===== Фрагмент текста =====

Я вернулась через три с половиной года. Как только мы с Брюсом получили пригодный сценарий и назначили дату начала съемок, я написала им и спросила, могу ли я погостить у них пару недель, “но только при условии, что я буду работать вместе с вами и вы никому не скажете, кто я такая”. Они удивились, но пообещали выполнить мою просьбу.
Я приехала на пасху, когда в Маунтин-Вью стояли холода. Уоко, которому исполнилось уже семьдесят восемь лет, колол дрова, поскольку их дом отапливался единственным камином, и в первый же день я настояла на том, чтобы он предоставил эту работу мне. Я никогда в жизни еще не колола дров, но подумала: ему же под восемьдесят, а мне нет равных в фитнесе. Да раз плюнуть! На следующее утро я проснулась, не в силах даже пальцами пошевелить, не то что руки поднять. Я почувствовала безмерное уважение к Уоко и поняла, сколь серьезная проблема встает перед этими людьми, – что их ждет, когда Уоко совсем состарится и не сможет колоть дрова? Их дети, как и почти вся молодежь из горных поселков, перебрались в города. Подобный жизненный уклад уйдет в историю раньше, чем американцы в массе своей что-нибудь узнают об этом.

===== Исходные данные =====

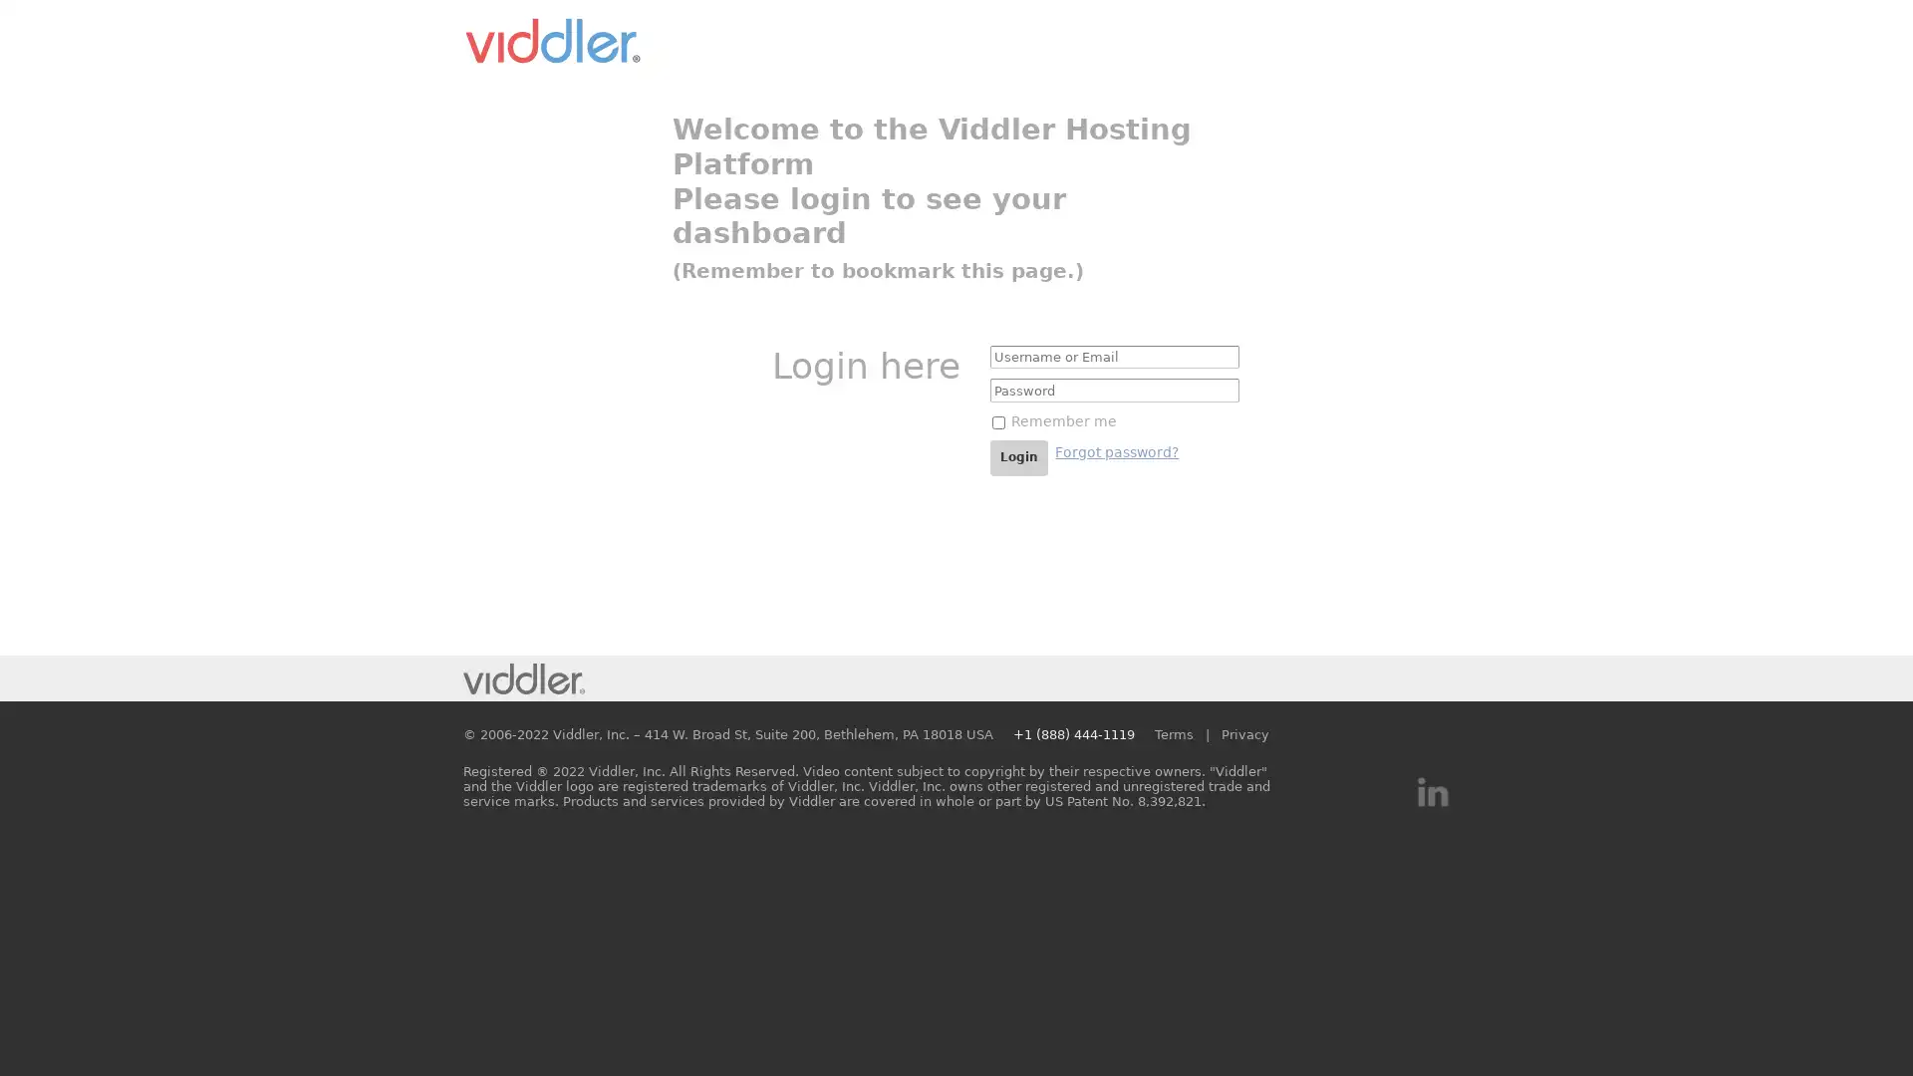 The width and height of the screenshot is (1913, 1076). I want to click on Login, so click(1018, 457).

=====
===== Исходные данные =====

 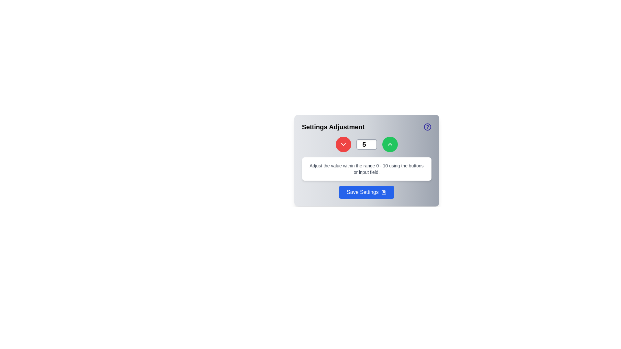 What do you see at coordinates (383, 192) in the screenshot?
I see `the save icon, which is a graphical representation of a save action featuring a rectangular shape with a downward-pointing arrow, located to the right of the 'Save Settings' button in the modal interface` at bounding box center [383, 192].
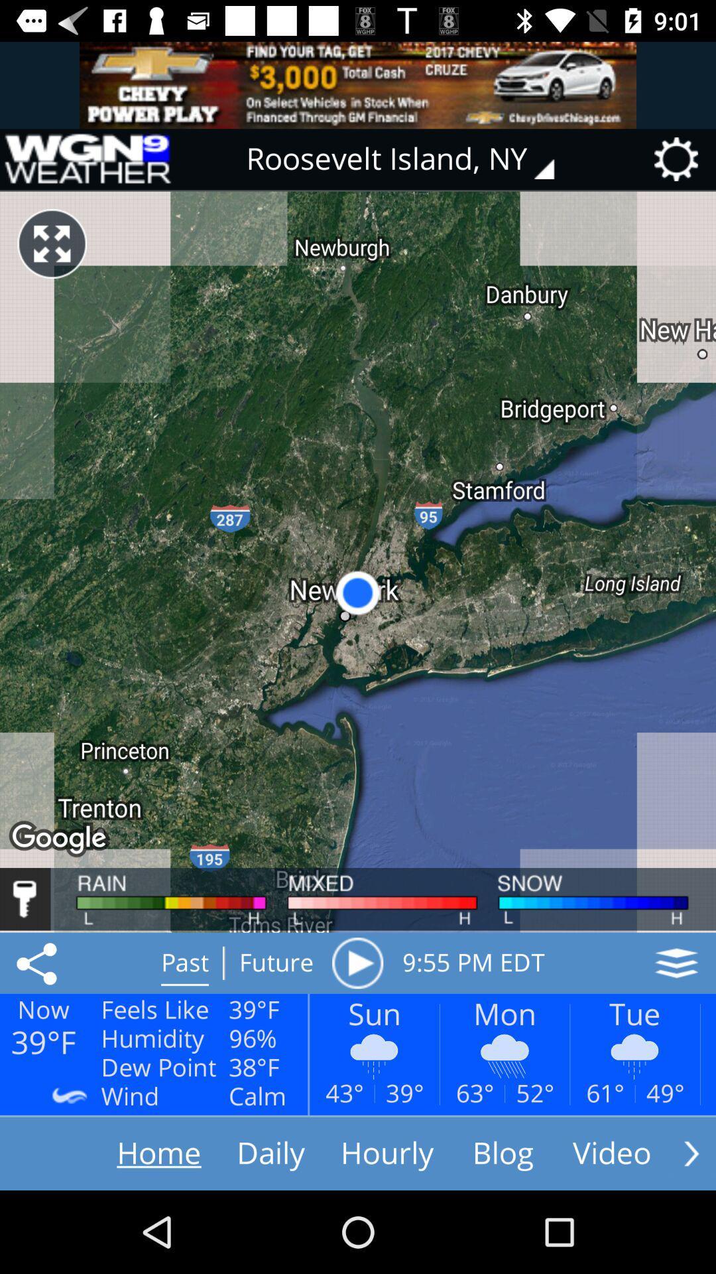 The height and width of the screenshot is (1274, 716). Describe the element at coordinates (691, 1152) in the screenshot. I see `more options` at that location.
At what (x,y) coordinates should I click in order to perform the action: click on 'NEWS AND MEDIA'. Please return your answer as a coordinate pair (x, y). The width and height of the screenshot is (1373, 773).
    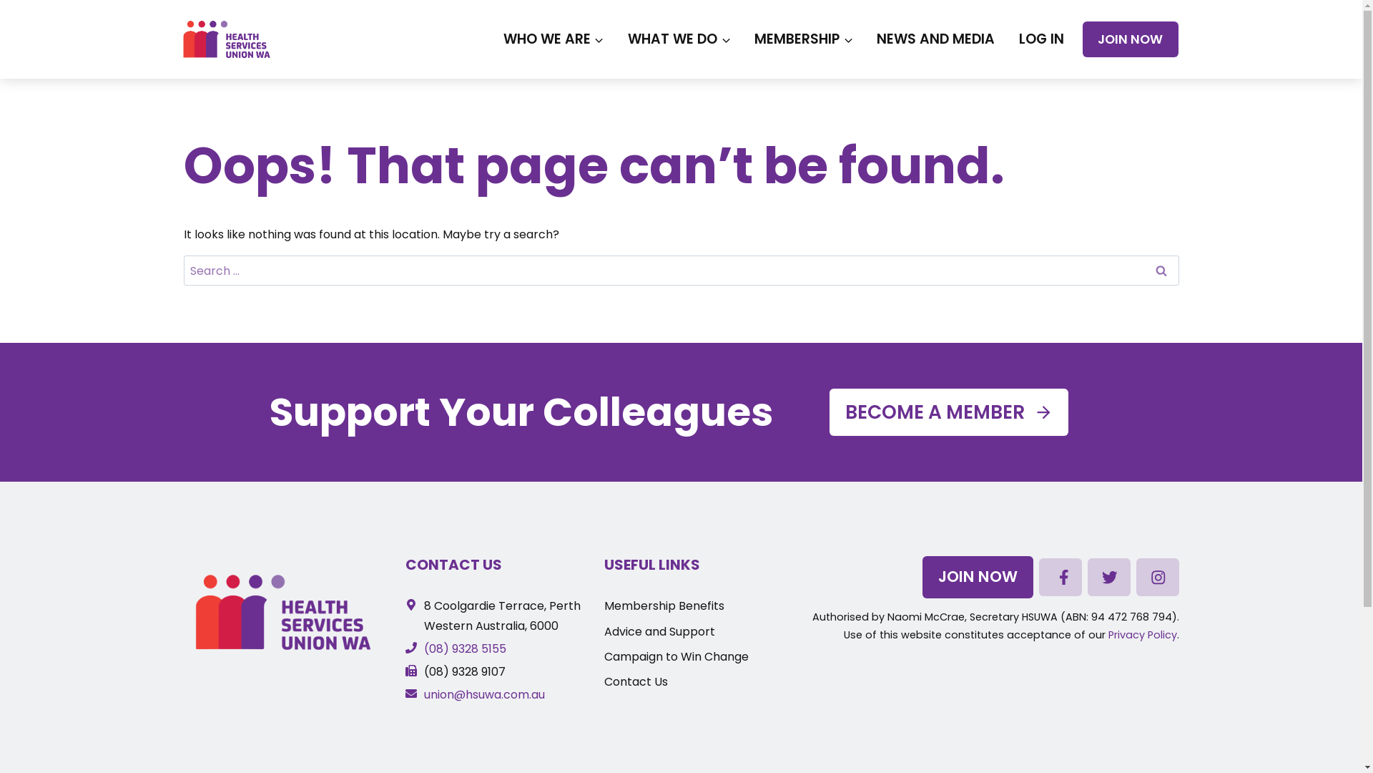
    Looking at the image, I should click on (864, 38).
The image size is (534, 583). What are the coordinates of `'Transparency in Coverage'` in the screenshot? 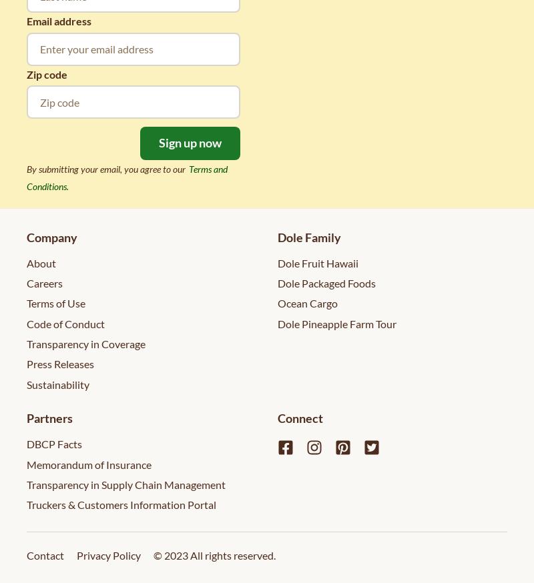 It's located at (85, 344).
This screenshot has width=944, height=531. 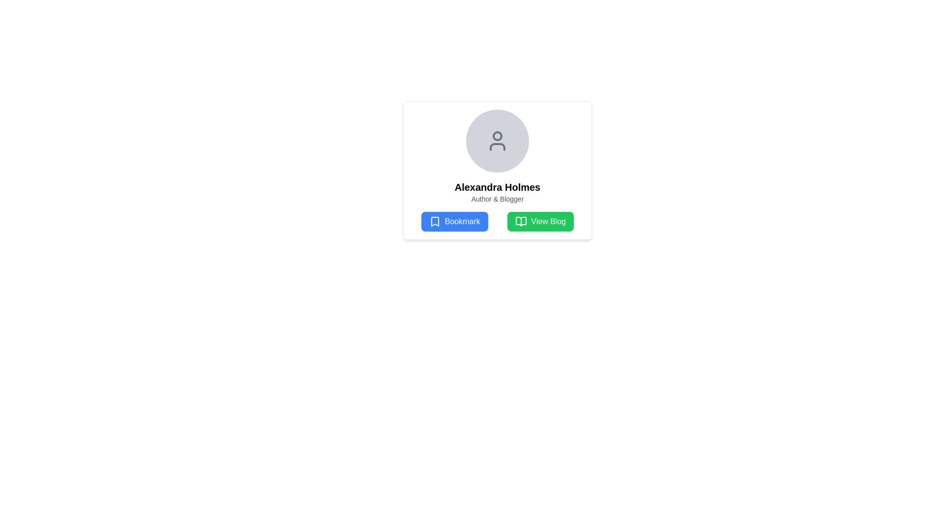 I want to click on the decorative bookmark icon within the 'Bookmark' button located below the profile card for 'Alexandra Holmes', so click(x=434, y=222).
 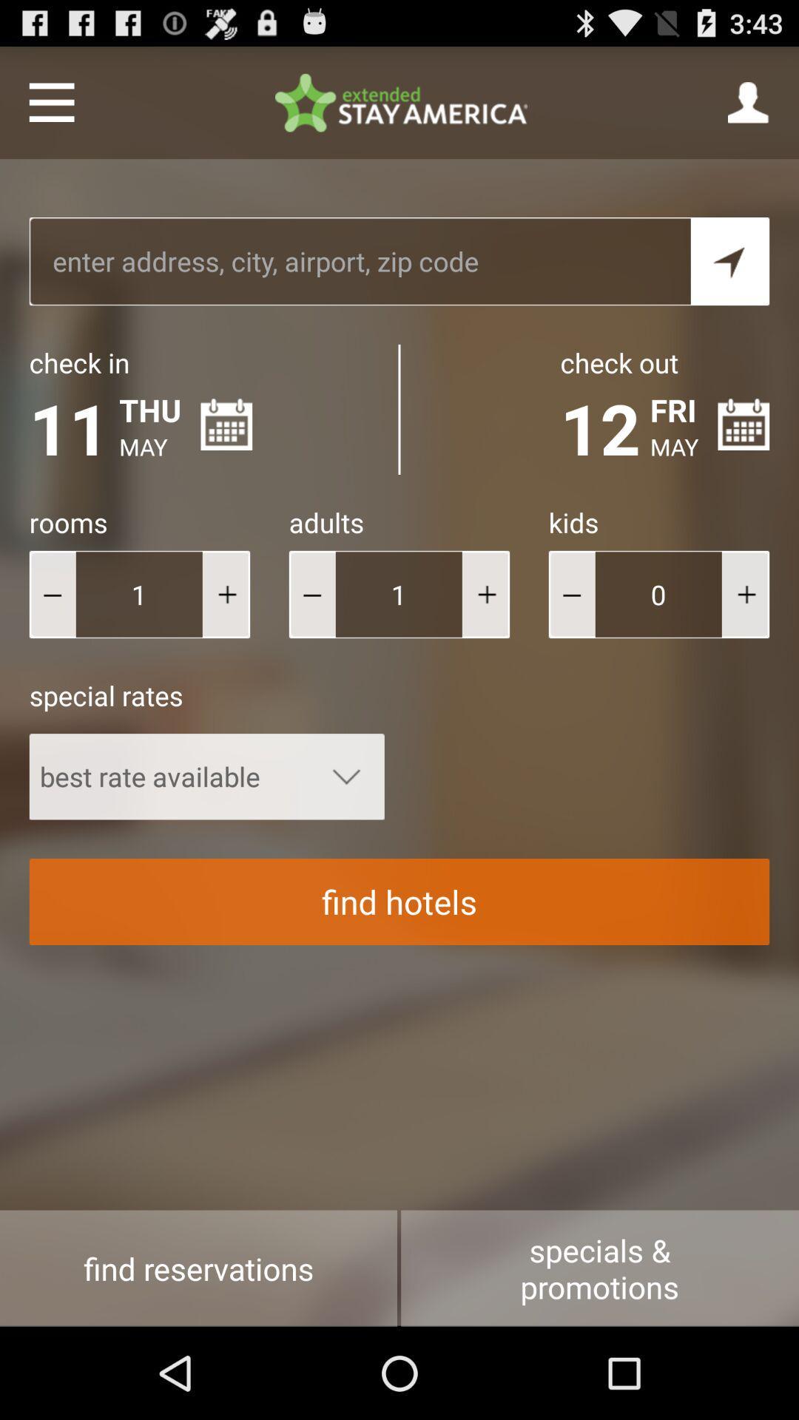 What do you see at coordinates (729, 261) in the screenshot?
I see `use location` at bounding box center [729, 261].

=====
===== Исходные данные =====

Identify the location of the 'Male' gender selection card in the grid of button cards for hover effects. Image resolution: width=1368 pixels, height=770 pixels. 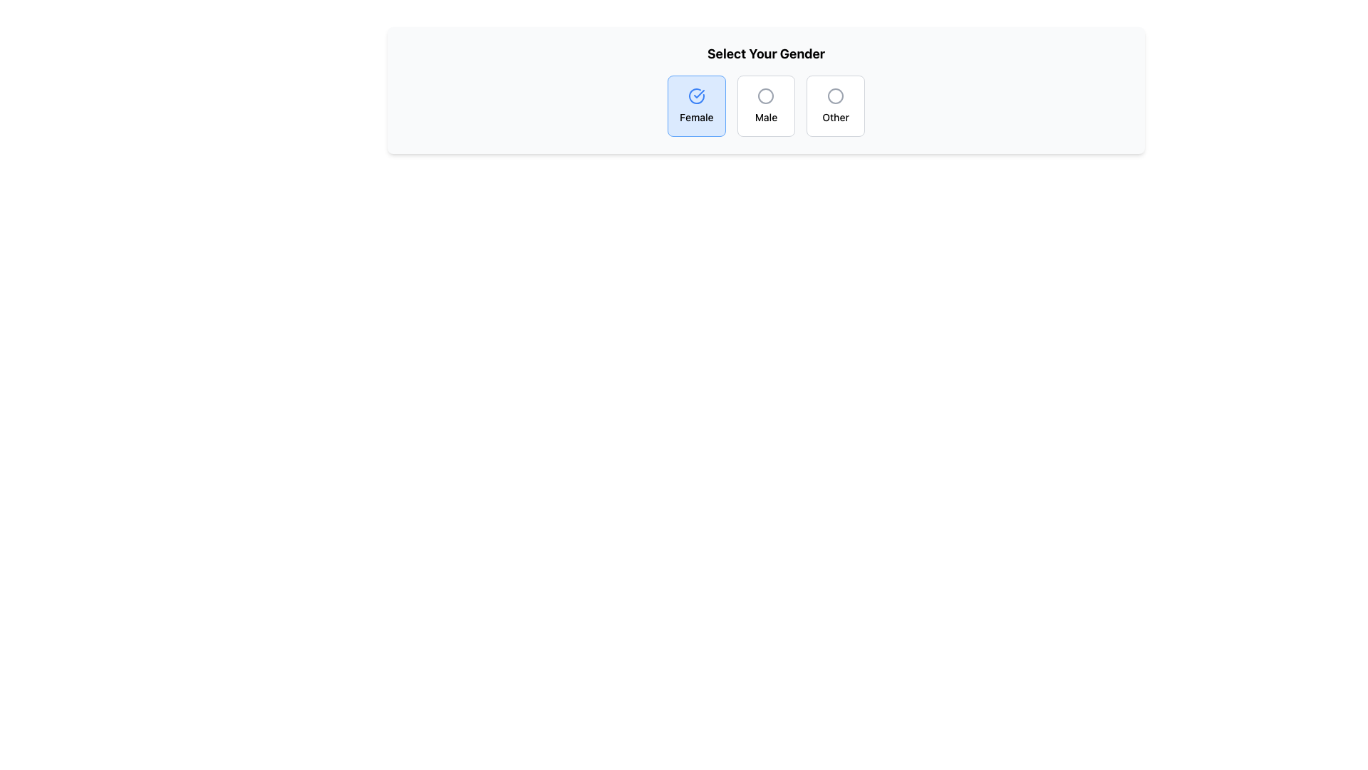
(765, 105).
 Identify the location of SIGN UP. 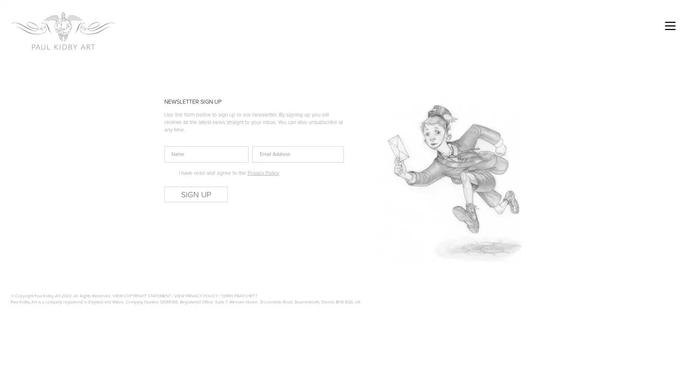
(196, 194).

=====

[Условие задания] Переведите на английский язык предложение из фрагмента текста: «Их дети, как и почти вся молодежь из горных поселков, перебрались в города».

[Выполненное задание] Their children, like almost all the young people from the mountain villages, had moved to the cities.